=== RECORD FORNITI ===

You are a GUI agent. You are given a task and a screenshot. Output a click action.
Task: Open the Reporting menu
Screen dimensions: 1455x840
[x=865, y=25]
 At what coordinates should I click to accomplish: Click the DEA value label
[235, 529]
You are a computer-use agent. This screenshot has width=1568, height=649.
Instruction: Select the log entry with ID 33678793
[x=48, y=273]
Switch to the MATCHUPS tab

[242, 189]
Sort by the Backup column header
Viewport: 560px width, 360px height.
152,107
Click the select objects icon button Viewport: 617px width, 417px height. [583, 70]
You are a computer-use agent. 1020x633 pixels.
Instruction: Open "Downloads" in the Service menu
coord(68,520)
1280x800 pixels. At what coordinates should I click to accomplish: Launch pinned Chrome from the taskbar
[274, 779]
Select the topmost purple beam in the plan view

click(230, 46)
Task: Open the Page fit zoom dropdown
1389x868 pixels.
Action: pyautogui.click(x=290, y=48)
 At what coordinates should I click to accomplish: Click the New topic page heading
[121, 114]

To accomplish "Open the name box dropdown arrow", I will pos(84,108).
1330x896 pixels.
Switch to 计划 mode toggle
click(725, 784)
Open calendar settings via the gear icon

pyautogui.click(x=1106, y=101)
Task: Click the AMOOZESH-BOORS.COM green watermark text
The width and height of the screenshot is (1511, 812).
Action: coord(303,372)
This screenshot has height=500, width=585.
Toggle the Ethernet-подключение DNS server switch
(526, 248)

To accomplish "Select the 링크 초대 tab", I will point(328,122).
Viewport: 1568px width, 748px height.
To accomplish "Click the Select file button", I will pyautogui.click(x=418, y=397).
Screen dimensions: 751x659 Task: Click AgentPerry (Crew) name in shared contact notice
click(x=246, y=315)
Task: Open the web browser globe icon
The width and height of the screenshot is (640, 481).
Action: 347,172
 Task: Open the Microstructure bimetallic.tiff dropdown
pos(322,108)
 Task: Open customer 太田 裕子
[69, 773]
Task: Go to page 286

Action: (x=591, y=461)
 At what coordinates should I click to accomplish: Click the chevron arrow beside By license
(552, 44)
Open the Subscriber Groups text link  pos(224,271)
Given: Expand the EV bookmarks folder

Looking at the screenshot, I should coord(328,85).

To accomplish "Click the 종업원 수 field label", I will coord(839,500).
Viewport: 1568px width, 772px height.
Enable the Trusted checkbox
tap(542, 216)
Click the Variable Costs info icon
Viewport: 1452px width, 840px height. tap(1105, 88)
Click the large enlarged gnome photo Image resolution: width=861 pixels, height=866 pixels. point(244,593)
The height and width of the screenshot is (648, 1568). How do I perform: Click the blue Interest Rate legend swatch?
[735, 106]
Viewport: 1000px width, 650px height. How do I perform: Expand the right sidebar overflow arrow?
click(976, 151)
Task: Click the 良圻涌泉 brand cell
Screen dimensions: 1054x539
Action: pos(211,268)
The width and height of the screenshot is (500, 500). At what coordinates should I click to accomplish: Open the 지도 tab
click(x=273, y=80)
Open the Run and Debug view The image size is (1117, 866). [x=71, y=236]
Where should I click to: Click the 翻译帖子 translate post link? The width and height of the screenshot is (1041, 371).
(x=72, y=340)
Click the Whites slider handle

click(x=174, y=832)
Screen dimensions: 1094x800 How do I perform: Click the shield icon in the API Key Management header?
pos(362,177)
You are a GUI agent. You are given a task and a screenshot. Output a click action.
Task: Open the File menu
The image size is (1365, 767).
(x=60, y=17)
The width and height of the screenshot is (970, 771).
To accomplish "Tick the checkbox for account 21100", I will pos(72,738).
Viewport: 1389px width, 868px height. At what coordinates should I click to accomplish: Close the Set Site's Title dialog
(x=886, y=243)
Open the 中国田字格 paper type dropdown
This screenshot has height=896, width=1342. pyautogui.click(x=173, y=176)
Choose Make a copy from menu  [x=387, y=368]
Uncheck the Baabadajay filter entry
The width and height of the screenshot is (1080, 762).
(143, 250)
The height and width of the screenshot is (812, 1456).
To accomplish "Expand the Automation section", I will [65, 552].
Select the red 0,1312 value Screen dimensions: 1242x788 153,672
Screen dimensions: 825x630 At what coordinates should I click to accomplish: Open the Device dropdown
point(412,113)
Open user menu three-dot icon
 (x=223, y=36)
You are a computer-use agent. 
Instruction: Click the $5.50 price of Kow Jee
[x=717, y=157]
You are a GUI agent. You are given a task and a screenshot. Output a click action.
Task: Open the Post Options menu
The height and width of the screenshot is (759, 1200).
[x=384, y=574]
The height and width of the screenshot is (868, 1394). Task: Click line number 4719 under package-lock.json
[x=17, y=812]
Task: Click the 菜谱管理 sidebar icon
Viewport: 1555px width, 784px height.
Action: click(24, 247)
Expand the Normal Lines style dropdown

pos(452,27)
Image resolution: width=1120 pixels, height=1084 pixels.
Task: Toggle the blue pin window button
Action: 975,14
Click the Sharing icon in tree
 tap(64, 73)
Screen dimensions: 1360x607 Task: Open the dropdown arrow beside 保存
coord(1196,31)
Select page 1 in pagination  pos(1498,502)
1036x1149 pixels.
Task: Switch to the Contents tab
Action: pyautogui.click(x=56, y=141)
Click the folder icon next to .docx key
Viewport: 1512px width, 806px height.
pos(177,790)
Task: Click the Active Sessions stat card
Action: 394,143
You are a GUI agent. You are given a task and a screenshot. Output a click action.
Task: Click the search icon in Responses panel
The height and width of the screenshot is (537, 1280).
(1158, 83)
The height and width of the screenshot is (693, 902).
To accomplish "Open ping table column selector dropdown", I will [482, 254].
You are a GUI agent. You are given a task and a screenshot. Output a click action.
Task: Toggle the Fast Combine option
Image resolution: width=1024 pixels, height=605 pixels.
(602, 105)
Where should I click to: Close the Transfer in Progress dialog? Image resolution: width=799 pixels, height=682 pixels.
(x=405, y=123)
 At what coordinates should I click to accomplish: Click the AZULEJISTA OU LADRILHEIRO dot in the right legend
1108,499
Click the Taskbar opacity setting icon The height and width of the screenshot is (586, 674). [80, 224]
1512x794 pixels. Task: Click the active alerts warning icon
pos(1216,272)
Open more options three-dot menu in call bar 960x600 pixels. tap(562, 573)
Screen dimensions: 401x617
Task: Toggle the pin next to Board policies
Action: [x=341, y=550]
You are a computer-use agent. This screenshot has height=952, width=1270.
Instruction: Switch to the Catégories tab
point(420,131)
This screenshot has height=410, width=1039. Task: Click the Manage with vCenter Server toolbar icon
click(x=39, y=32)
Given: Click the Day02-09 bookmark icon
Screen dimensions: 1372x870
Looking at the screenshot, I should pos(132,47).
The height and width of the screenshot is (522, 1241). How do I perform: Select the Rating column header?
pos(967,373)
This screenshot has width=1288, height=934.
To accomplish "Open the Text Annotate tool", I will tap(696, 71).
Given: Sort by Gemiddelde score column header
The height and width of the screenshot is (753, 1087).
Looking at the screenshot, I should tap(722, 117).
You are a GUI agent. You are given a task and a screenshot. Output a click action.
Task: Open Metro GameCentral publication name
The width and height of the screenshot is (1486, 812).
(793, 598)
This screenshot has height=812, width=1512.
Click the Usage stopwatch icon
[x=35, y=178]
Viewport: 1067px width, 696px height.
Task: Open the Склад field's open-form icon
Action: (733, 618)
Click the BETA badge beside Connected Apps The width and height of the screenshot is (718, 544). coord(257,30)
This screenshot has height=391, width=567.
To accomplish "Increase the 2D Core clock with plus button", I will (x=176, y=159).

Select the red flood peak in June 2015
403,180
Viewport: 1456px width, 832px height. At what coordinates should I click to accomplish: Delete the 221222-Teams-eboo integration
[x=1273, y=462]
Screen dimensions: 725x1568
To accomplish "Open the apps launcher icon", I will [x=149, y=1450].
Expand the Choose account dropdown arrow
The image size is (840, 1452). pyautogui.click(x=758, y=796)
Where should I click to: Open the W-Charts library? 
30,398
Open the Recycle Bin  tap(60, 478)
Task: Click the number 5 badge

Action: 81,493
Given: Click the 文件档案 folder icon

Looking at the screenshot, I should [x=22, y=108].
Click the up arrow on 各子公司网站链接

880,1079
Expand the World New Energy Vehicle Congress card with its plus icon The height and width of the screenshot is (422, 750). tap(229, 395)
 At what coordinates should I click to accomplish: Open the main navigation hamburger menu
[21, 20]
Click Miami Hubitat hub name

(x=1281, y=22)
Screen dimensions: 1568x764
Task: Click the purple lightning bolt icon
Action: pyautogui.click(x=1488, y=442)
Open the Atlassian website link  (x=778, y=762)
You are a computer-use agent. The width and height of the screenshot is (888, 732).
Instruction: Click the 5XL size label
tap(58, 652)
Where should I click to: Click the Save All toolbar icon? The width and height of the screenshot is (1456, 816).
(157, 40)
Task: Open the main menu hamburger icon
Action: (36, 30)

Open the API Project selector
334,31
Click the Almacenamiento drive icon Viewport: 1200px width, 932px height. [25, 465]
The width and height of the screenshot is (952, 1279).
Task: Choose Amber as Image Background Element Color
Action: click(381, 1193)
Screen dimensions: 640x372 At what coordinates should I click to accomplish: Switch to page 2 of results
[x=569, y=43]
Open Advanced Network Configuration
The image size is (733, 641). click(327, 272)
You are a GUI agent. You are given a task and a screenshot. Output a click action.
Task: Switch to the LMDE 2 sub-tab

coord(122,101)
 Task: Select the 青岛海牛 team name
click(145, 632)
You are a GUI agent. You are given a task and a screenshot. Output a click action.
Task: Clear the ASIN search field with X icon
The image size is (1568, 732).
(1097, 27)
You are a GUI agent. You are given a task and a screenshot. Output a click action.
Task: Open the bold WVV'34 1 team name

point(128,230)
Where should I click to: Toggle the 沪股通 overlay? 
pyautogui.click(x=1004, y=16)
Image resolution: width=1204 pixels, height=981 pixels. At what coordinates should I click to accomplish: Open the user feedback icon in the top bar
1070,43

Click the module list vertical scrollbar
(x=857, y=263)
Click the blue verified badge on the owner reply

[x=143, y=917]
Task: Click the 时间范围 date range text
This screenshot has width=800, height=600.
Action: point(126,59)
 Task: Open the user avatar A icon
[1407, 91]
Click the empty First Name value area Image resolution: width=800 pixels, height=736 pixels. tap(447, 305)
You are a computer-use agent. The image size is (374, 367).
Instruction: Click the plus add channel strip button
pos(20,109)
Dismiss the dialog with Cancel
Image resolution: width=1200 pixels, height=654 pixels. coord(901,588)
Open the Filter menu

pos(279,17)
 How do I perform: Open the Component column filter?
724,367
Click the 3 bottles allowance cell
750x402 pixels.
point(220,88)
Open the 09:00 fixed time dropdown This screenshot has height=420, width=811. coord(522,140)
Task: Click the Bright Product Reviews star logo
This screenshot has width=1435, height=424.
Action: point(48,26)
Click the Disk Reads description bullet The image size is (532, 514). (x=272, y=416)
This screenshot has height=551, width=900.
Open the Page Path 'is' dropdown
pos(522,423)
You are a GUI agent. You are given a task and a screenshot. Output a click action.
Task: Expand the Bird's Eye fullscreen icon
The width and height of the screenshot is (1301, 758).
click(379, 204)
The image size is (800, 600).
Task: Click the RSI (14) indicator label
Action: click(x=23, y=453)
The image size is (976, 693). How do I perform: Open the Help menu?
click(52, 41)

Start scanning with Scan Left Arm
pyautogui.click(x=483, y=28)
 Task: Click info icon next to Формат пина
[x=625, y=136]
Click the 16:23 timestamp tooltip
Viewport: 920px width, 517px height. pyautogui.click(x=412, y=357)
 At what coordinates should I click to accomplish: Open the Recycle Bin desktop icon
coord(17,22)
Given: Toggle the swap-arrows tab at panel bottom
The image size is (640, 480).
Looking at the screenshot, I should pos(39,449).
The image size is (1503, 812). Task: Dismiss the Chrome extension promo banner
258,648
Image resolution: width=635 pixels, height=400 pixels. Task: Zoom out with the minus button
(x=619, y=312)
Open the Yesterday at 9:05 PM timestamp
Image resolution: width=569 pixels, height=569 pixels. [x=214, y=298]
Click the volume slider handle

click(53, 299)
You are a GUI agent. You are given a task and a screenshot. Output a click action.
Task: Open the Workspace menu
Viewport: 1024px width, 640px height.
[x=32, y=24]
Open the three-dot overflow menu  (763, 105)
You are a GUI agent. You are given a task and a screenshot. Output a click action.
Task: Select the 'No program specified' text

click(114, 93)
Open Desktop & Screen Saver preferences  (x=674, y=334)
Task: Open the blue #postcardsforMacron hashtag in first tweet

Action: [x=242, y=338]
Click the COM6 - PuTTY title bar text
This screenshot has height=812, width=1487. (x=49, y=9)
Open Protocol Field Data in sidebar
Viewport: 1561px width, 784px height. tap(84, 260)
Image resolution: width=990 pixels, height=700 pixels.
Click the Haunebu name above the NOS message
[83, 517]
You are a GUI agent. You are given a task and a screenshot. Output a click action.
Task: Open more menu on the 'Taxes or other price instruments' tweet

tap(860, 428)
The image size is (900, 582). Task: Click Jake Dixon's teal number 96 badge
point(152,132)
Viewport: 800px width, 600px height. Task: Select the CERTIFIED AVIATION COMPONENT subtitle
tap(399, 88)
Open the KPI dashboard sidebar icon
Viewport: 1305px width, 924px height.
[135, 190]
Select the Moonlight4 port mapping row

===

ESERCIZIO: Riporti testualmente le righe dei record, da quella che contiene "Task: Click the Bright" fino a quella che contiene "pos(522,423)", entrambe comprese.

SOLUZIONE SCRITTA:
Task: Click the Bright Product Reviews star logo
This screenshot has width=1435, height=424.
Action: point(48,26)
Click the Disk Reads description bullet The image size is (532, 514). (x=272, y=416)
This screenshot has height=551, width=900.
Open the Page Path 'is' dropdown
pos(522,423)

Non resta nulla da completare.